This afternoon, I drove to Providence to the monthly Sacred Harp singing. Sacred Harp is one branch of an American shape note singing tradition which dates back to the Boston composer William Billings in the late 18th C.; it is an indigenous polyphonic sacred choral music tradition that left New England in the 19th C., migrated to the Appalachians, survived into the 20th C. in the deep South, whence it migrated back to New England in the 1970s.

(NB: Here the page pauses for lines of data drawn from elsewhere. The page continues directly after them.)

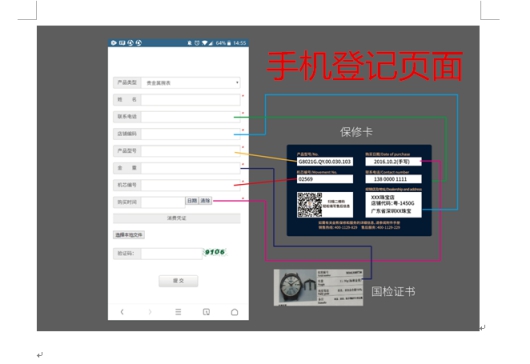This screenshot has height=364, width=530.
Task: Focus the 姓名 name input field
Action: tap(191, 100)
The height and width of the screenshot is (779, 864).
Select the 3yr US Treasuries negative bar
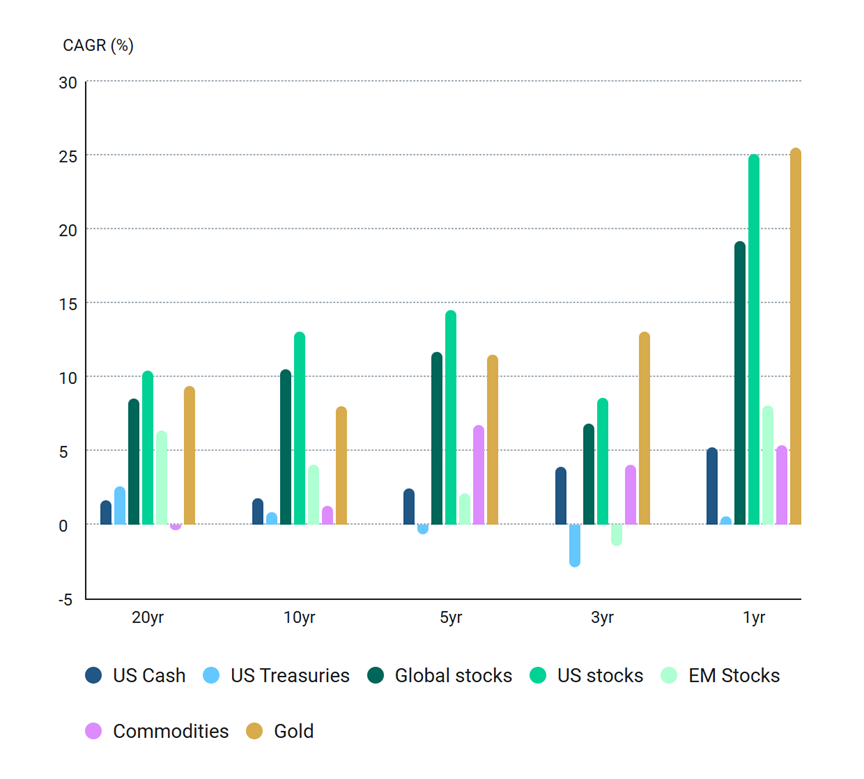574,545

A dozen of us sat around singing our hearts out for three hours. In Sacred Harp singings, the people who are singing choose the songs to sing. It was time to end; what should the last song be? Someone suggested we sing number 183, “Greenwich”:

  Lord, what a thoughtless wretch was I,
  To mourn and murmur and repine,
  To see the wicked placed on high,
  In pride of honor shine.

  But oh, their end, their dreadful end,
  Thy sanctuary taught me so,
  On slipp’ry rocks I see them stand,
  And fiery billows roll below.

It’s a lovely song to sing, but one of the tenors said it should not be our last song. Smiling, I said, “You don’t want to be left with that last vivid image as you drive home?” and she replied, “Well, that’s what I believe in, but we really should sing a different song for a closing.” Still smiling, I decided that it was not a good time to reveal that theologically I am a post-Christian Universalist. Then someone suggested that we close with “Christian’s Farewell,” which is slow and easy to sing, and which has words that were altogether more appropriate for a closing song:

  Brethren, farewell, I do you tell,
  I’m sorry to leave, I love you so well.
  Now I must go, where I don’t know,
  Wherever Christ leads me,
  The trumpet to blow….

While singing this, it occurred to me that there are some Unitarian Universalists who would refuse to sing any of these Sacred Harp songs, because they would object to the theology. But that would be like refusing to go into Notre Dame in Paris, because it is a Papist abomination. I sang my heart out, and loved every minute of it, theology notwithstanding:

  Here I have worked, labored a while,
  But labor is sweet if Jesus doth smile.
  When I am done, I will go home,
  Where Jesus is smiling,
  And bids me to come.

Sometimes you do theology, and sometimes you just sing.